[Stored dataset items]
======

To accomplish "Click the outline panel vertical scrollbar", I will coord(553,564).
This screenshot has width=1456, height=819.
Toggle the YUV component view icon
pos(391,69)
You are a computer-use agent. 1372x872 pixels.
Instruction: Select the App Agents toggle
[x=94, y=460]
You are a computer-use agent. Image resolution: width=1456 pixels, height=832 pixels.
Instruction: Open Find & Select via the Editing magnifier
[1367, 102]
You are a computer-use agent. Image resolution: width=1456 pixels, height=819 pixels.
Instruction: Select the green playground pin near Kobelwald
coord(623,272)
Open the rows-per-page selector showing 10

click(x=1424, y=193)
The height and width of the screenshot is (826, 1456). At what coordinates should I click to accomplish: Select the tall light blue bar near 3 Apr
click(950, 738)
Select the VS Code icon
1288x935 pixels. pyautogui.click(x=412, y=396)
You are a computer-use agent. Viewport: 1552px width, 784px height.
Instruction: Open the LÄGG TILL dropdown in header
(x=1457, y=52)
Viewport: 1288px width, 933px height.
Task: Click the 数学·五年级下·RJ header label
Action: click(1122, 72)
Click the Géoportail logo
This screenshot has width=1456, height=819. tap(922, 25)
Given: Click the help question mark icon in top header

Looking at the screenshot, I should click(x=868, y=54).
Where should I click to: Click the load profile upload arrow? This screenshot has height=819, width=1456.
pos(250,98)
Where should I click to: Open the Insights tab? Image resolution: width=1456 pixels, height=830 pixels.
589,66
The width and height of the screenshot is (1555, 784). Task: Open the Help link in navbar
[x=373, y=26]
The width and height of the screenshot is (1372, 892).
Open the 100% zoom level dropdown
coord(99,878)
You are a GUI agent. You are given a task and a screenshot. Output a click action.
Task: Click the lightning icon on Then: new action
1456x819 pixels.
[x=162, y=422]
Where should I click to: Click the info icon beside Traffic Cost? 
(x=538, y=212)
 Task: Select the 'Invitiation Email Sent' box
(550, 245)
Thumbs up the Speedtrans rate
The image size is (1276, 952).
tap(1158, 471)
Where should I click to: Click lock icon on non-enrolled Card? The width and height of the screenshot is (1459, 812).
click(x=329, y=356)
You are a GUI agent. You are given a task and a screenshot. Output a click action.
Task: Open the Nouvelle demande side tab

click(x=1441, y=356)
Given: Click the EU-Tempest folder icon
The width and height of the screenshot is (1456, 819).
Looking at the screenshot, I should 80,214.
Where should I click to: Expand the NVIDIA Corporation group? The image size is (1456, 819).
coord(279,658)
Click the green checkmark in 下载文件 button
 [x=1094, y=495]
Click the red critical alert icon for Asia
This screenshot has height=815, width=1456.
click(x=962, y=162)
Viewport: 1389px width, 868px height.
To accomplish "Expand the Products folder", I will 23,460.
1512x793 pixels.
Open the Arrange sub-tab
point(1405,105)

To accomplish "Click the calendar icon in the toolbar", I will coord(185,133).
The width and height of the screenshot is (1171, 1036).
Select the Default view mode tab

======

## DIRECTIONS
Output an exact copy of the lines from the one holding "The width and height of the screenshot is (1171, 1036)." to the last line of the data, inclusive, and nothing beyond that range.

## TASK SOLUTION
The width and height of the screenshot is (1171, 1036).
Select the Default view mode tab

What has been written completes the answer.